The Epitome of Parallelism: The GPU The GPU, or Graphics Processing Unit, is a specialized chip with functionality specifically designed for interactive rendering. While any CPU can of course render 3D graphics for VR, the custom design of the GPU allows it to be several orders of magnitude faster at this task. Everyday PC s usually contain at least a modest GPU for 2D and 3D video acceleration, and nodes in a VR cluster would certainly be no exception. The design of the GPU is highly constrained and specialized. The chip is typically designed to only accept as input a set of texture images and geometry, which it then quickly renders to an on-board frame buffer for display. Figure 3 is a greatly simplified diagram of a GPU rendering pipeline. Through a graphics API such as OpenGL, the user typically configures the way in which geometry will be rendered to the screen, and then passes a pointer to an array of vertices to be rendered. These vertices are processed by the vertex units on the GPU. Since each vertex can generally be transformed and lit independently of the others, a modern GPU will generally have 4-8 separate vertex pipelines, the combination of which can transform roughly 400-800 million triangles per second. Each triple of vertices forms a triangle on the screen, which must then be filled with pixels. The results of the vertex pipelines are fed through a triangle setup engine, and then passed to the pixel pipelines. A typical GPU has anywhere from 4 to 16 pixel pipes, each of which is deeply pipelined and independent of the others. The pixel units are responsible for accessing texture images, performing lighting and shading, and other effects. These pipelines render the pixels to the onboard frame buffer at a tremendous rate on the order of 2-8 billion pixels per second.

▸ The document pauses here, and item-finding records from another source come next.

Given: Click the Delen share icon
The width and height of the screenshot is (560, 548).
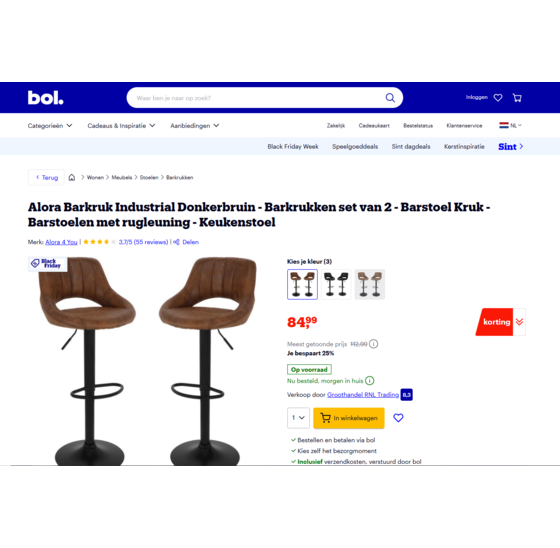Looking at the screenshot, I should 176,242.
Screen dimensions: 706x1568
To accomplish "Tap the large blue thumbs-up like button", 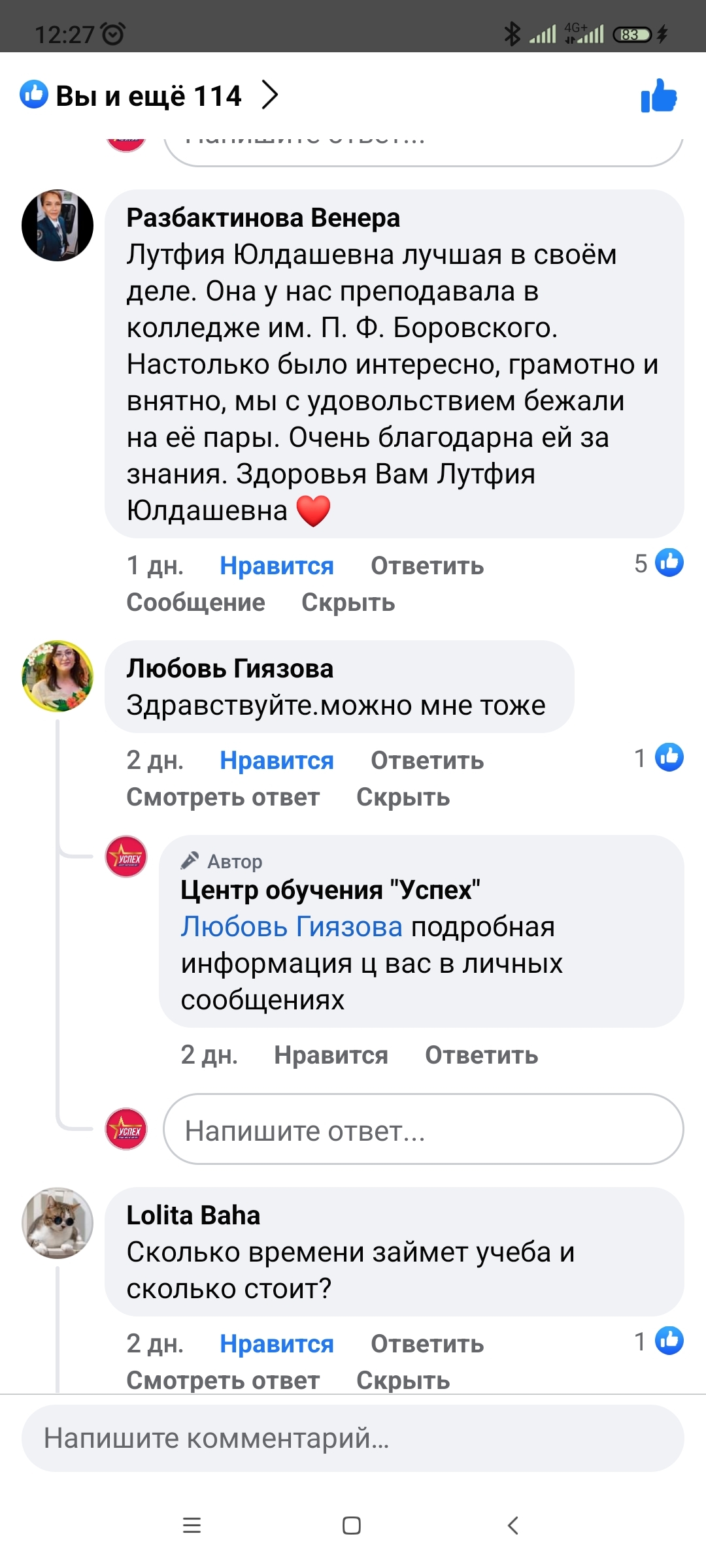I will (659, 96).
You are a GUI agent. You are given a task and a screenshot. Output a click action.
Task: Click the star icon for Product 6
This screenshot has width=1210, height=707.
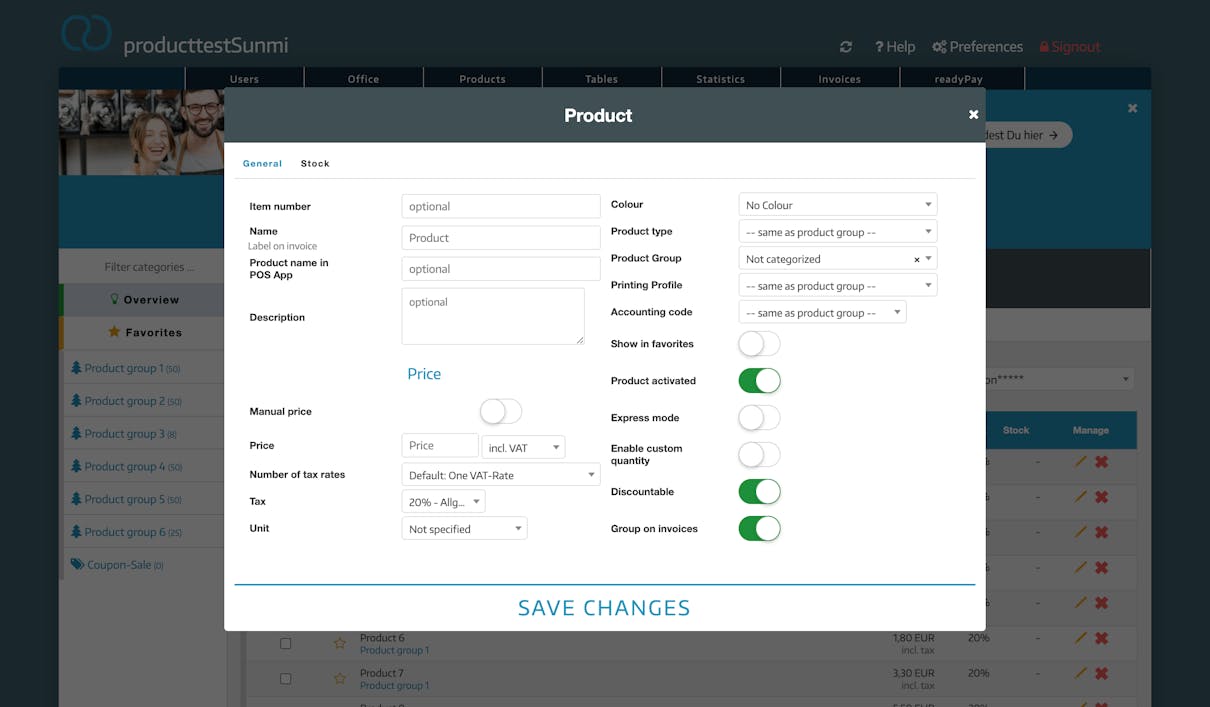point(339,643)
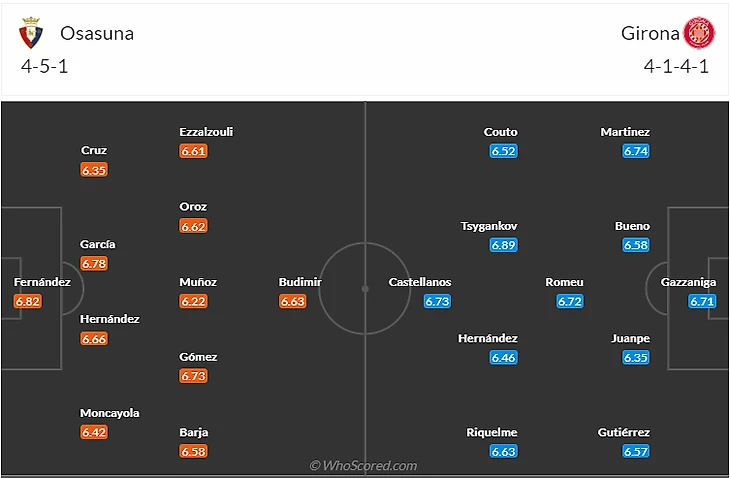Select Muñoz's 6.22 rating badge
The width and height of the screenshot is (730, 478).
point(194,301)
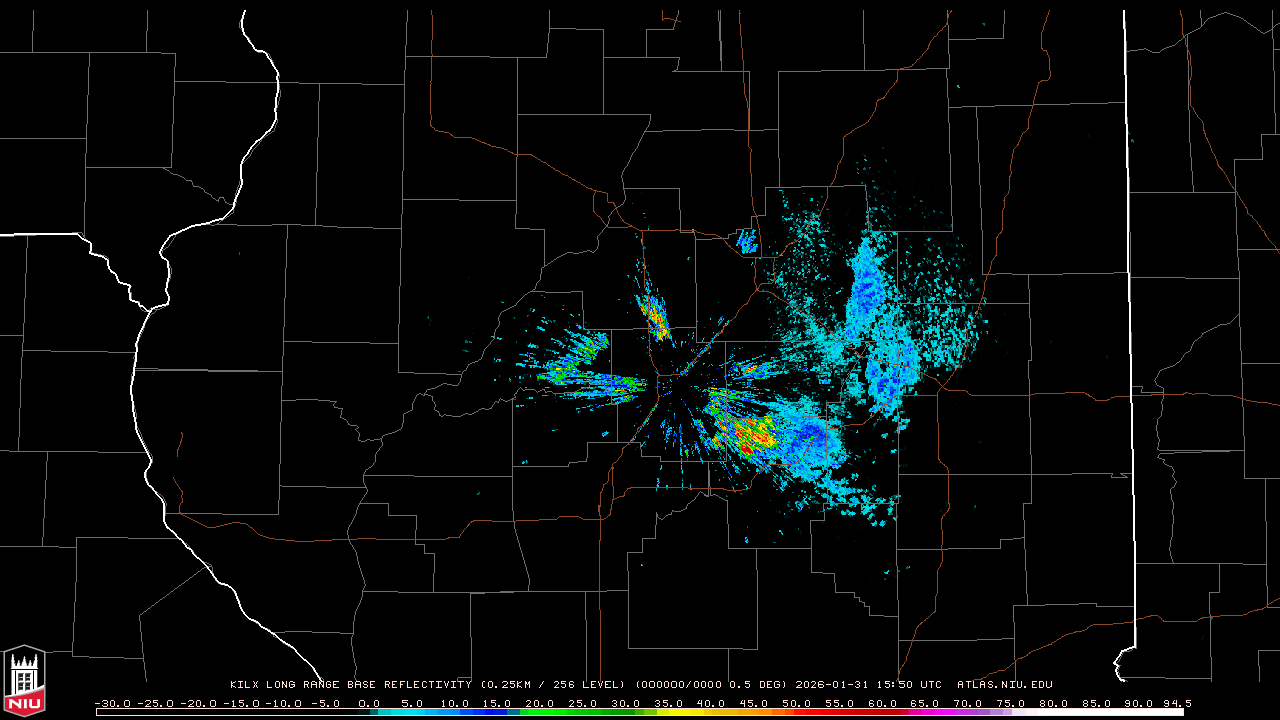1280x720 pixels.
Task: Click the -30.0 minimum scale label
Action: point(111,703)
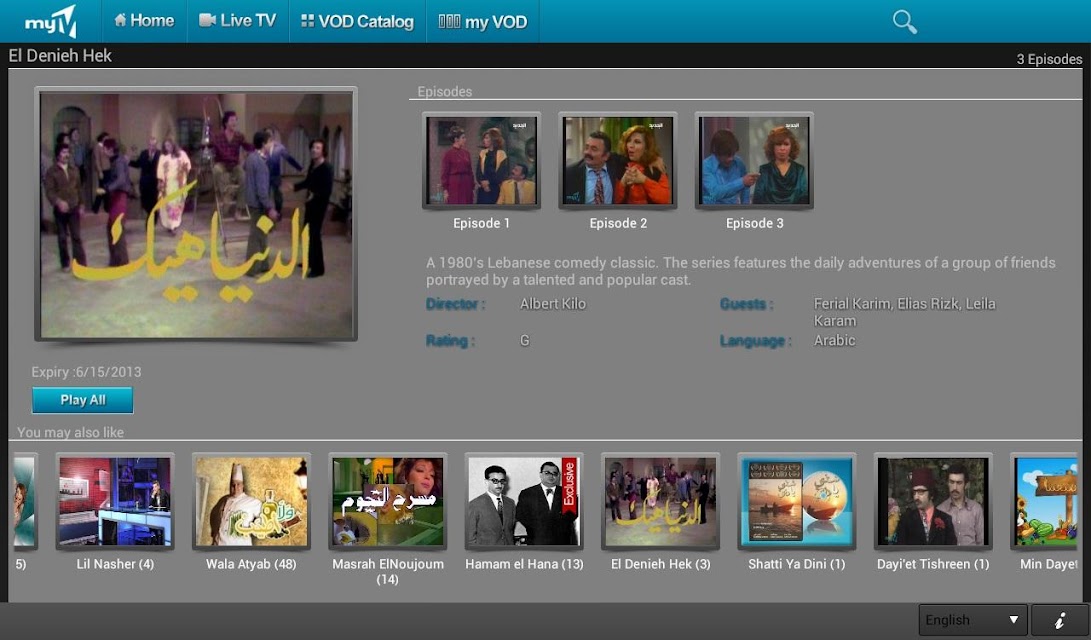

Figure 3 A simplified GPU pipeline. The result of all this parallelization and specialization is a rendering device which is hundreds of times faster than a general purpose CPU. The statistics are staggering; a modern GPU can reach floating point performance of 200 gigaflops or more when fully saturated. By comparison a fast CPU will generally perform in the 10-20 gigaflop range, and be further limited by its general purpose memory and cache structure. The benefits of a GPU do not end with its sheer rendering speed. An off-cpu renderer allows the CPU to be free to perform other calculations while rendering is completed. This means that the complexity of a VR applications can now be far less limited by rendering

complexity, and gives programmers room to implement detailed physics simulations or other expensive computations. All of this parallelism is thankfully present within a single cluster node, preventing any network traffic between nodes for the purposes of rendering. Other Considerations To allow for synchronous display updates, all nodes in a VR cluster need to post their newest frames to the display at the same time, which can only be done after each node has finished rendering. Since the rendering load for each node is fixed, there is no benefit to having some machines in the cluster being faster than others, as the faster machines will only end up waiting for the slower ones at the end of each frame. Hardware for the cluster nodes is easily updated, although care must be taken to update all of the machines to get any benefit out of the new devices. Developers that require more CPU cycles than a single processor could provide have the option of purchasing multi-processor nodes, or simply using MPI to distribute computation across several nodes. This must of course be done with the aforementioned latency concerns in mind. Several tools exist to provide a framework for clustered VR development. Foremost among them is VR Juggler [www.vrjuggler.org], which allows a single application to be run in a cluster, as a stand alone, or on a large multiprocessor shared memory workstation. These tools remove the burden of distributed computing and threading from the user, allowing for rapid VR development across a multitude of platforms.